Henry Langdon Childe (1781–1874) was an English showman, known as a developer of the magic lantern and dissolving views, a precursor of the dissolve in cinematic technique. While the priority question on the technical innovations Childe used is still debated, he established the use of double and triple lanterns for special theatrical effects, to the extent that the equipment involved became generally available through suppliers to other professionals. By the 1840s the "dissolving view", rooted in Gothic horror, had become a staple of illustrated talks with restrained animations.

== Early life ==
Childe was born in Poole, Dorset the youngest of three children. He and his wife Elizabeth had one daughter Maria. She is recorded in the 1851 census as an artist in glass, living in Lambeth with her parents.

==Development of lantern technique==
Paul de Philipsthal used a magic lantern in London in 1802, for a phantasmagoria; he used effects such as animation of images, and a lantern on rails so that images could be changed in size. Childe reportedly worked for Philipsthal. He demonstrated his own magic lantern at the Sanspareil Theatre which was replaced by 1806, by the Adelphi Theatre.

The magic lantern had not advanced much from the 17th century to the latter part of the 18th century. Childe used achromatic lenses and an improved oil-lamp; and moved to the limelight, then associated with Thomas Drummond. The limelight has also been attributed to Robert Hare, and Goldsworthy Gurney. In Childe's hands, it increased the scale and brightness of the projected images at public performances.

It was the combination of the double image and the improved lighting that made the lantern technique standard for a time; credit for this advance in projection, underpinning "dissolving views" in practice, has been given to John Benjamin Dancer. The innovations of Childe and the instrument-maker Edward Marmaduke Clarke (the "biscenascope") played a part in displacing the diorama as a fashionable entertainment; it was a type of double lantern, but in fact had a single light source, divided by a mirror system.

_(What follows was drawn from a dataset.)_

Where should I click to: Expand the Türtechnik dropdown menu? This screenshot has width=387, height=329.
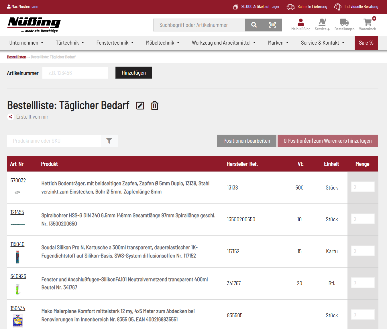tap(70, 43)
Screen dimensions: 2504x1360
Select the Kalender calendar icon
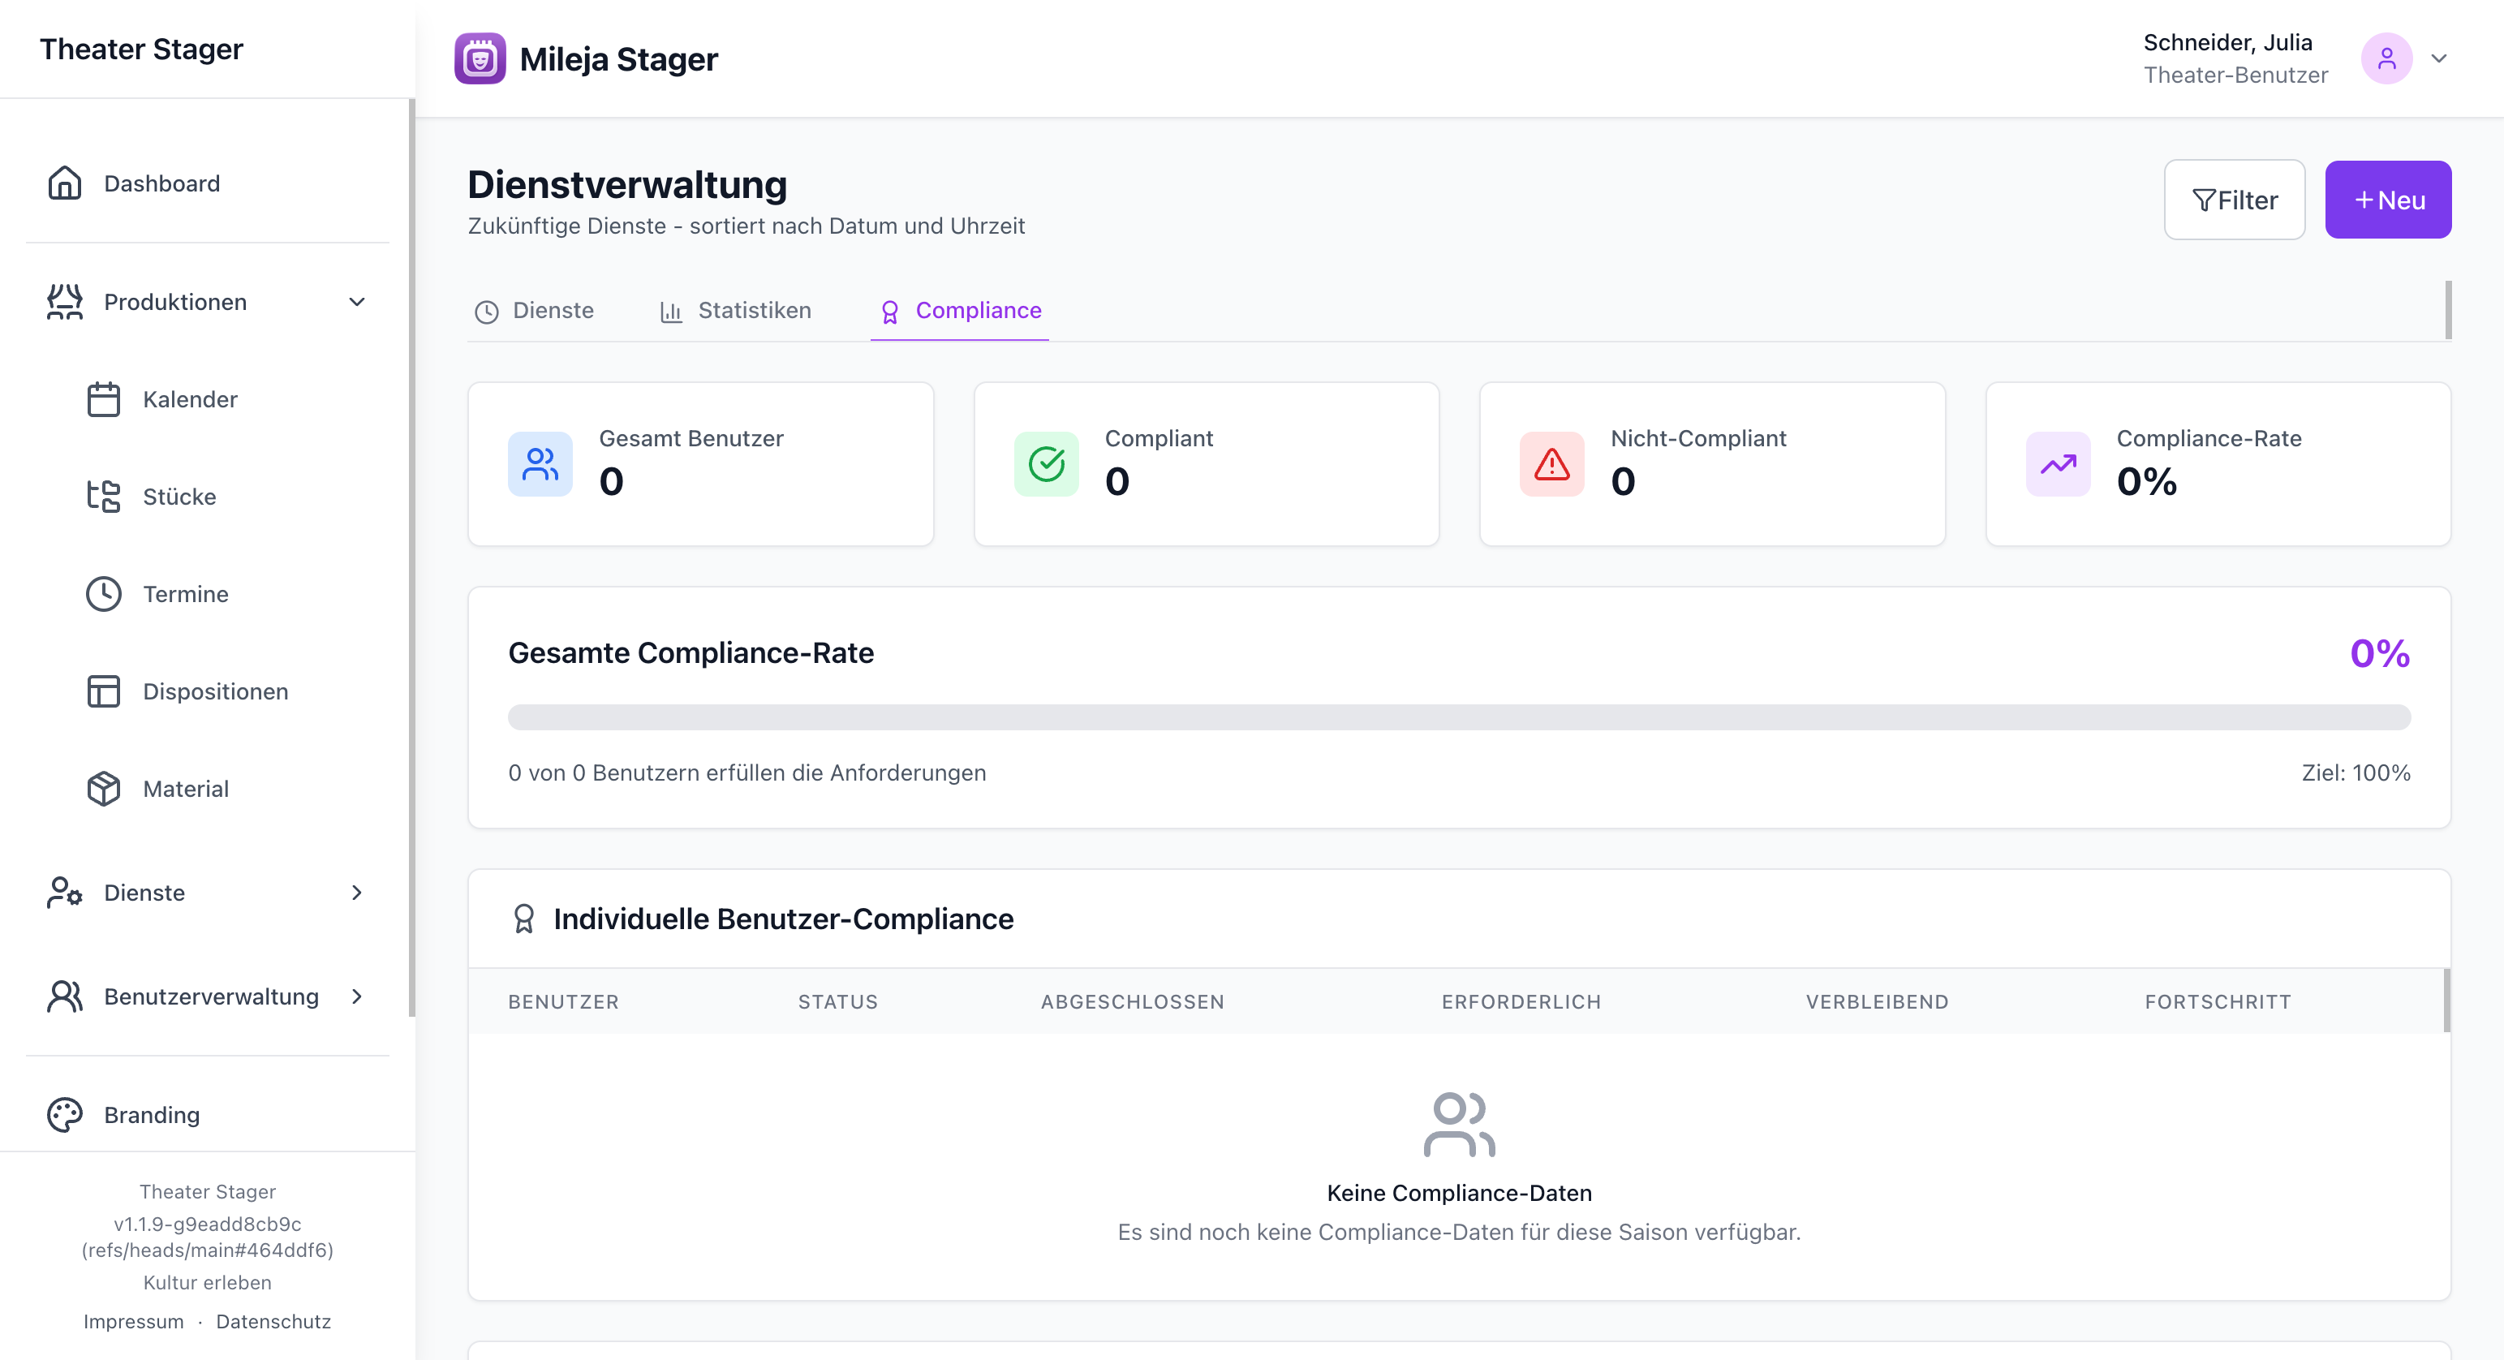[x=103, y=399]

Claims of priority were made on Childe's behalf, by 1885. On this account, repeated in the Dictionary of National Biography account of 1887, Childe innovated with his method of "dissolving views": one picture appeared to fade away, while another as gradually took its place, an effect created by two lanterns with shutters. He worked from 1807, and completed his method in 1818; a brother of the artist Elias Childe, he had learned while still a young man to paint on glass, and prepared his own lantern slides.

The date of the original introduction of dissolving views was the subject of an 1893 debate in The Optical and Magic Lantern Journal. At that point, the search for the earliest written reference to the technique was pushed back only to 1843, in the 25 March issue of the Magazine of Science. Later, a slightly earlier reference was found, to the 12 and 19 February issues during 1842 of The Mirror of Literature, Amusement, and Instruction. Childe had made a demonstration on 5 December 1840, at the Adelaide Gallery in London, before those at the Royal Polytechnic Institution the following year.

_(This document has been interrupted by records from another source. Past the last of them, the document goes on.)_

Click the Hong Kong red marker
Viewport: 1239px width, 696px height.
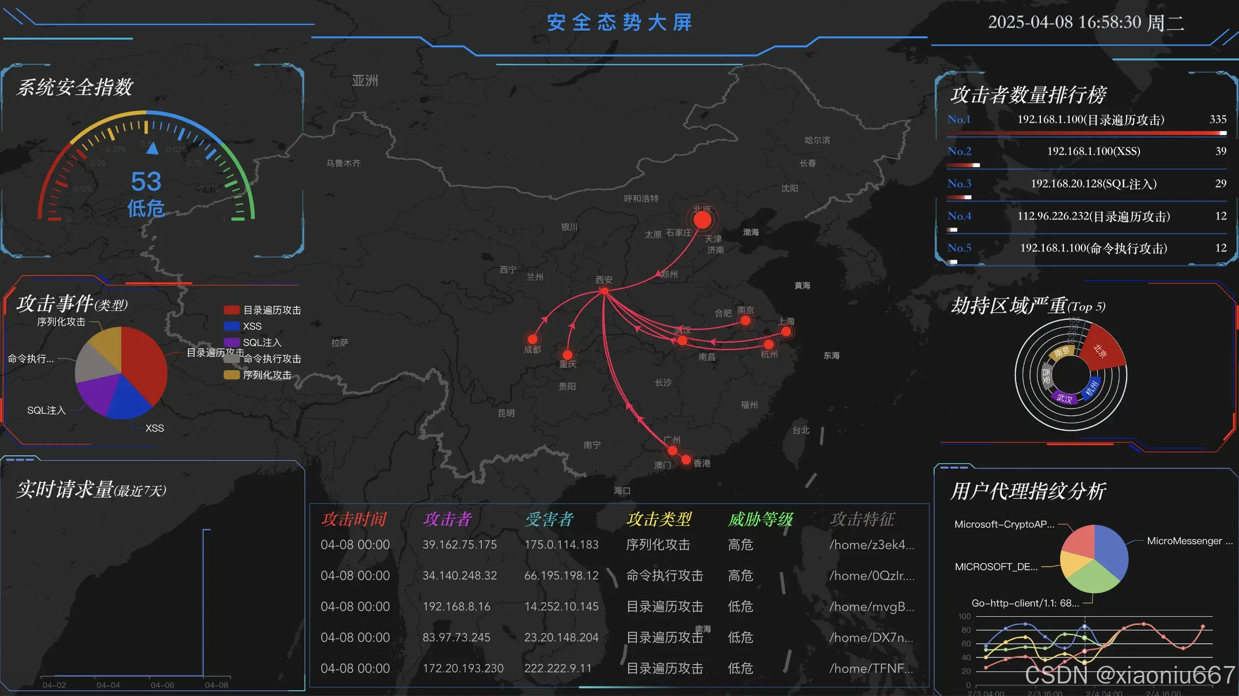click(x=686, y=459)
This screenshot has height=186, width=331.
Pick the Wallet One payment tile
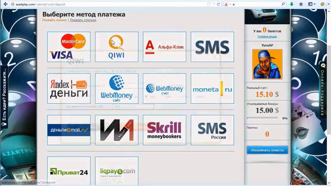coord(116,130)

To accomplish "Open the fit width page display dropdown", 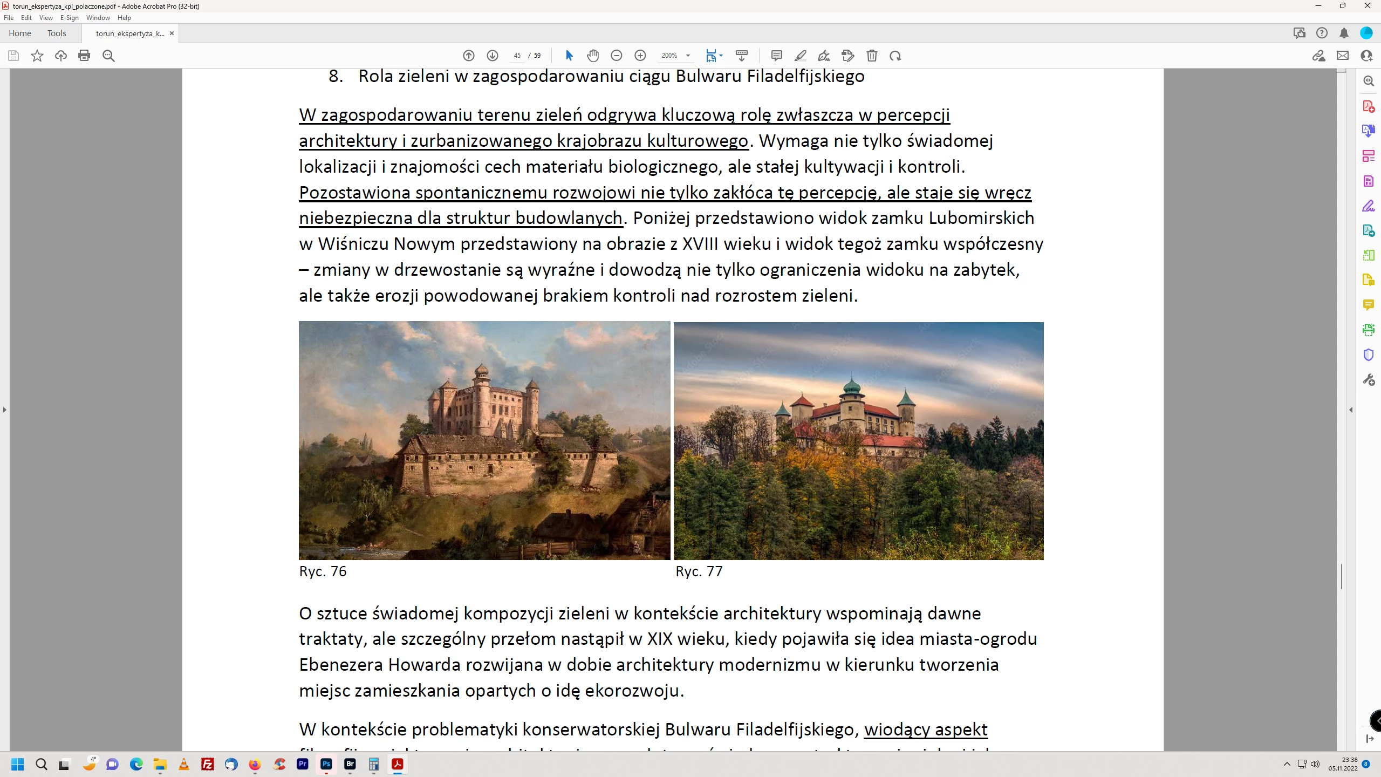I will 721,56.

==Early career with the lantern==
It remains unclear what Childe himself invented, and when, but according to some sources his technique became established in British theatres in the 1820s and 1830s: the lantern was used as a heightened dramatic effect and supported "transformation scenes". In 1827, a production of The Flying Dutchman opera by Edward Fitzball projected an image of the ship from backstage onto gauze. Childe has been credited with this moving image effect. Fitzball himself, however, took the credit at the time, for the use of a lantern on a track.

In the phantasmagoria tradition, which continued to be popular with British audiences of the early 19th century, Childe showed Castle Spectre within a Gothic setting in 1828. The Literary Gazette of 27 March 1830 reported on Childe's support of a popular scientific lecturer.

==Mainstream performer==
After the opening of the London Colosseum, Childe was a frequent exhibitor there. Princess Victoria with her mother attended Childe's entertainment of dissolving views at the Adelphi. During Lent of the years 1837–40 Childe was engaged with his lanterns to illustrate a series of lectures on astronomy given at Her Majesty's Theatre. At the Royal Polytechnic Institution, the building was opened with his "grand phantasmagoria" in 1838. It was here that he developed the "chromatrope", consisting of two painted circles of glass that revolved in opposite directions. It was introduced about 1843–4.

==Later life==
Childe's lantern exhibitions in Manchester and most of the large provincial towns were successful. He and his associates took part in the management of the Royal Polytechnic Institution, until it closed in 1882. On 1 January 1863 the Illustrated London News reported on a lantern production of Cinderella at the Polytechnic, in which Childe was involved in painting slides, after designs of Henry George Hine. W. R. Hill (1823–1901) was Childe's apprentice in the slide painting art; he moved on in 1867 to work for John Henry Pepper of the Polytechnic. A surviving lantern slide of Hill's has dimensions 17 cm by 21 cm, larger than was standard. The Polytechnic's slides were professionally painted, by a group including also Charles Gogin, Isaac Knott, and Fid Page.

Childe lived to age 93, dying in 1874.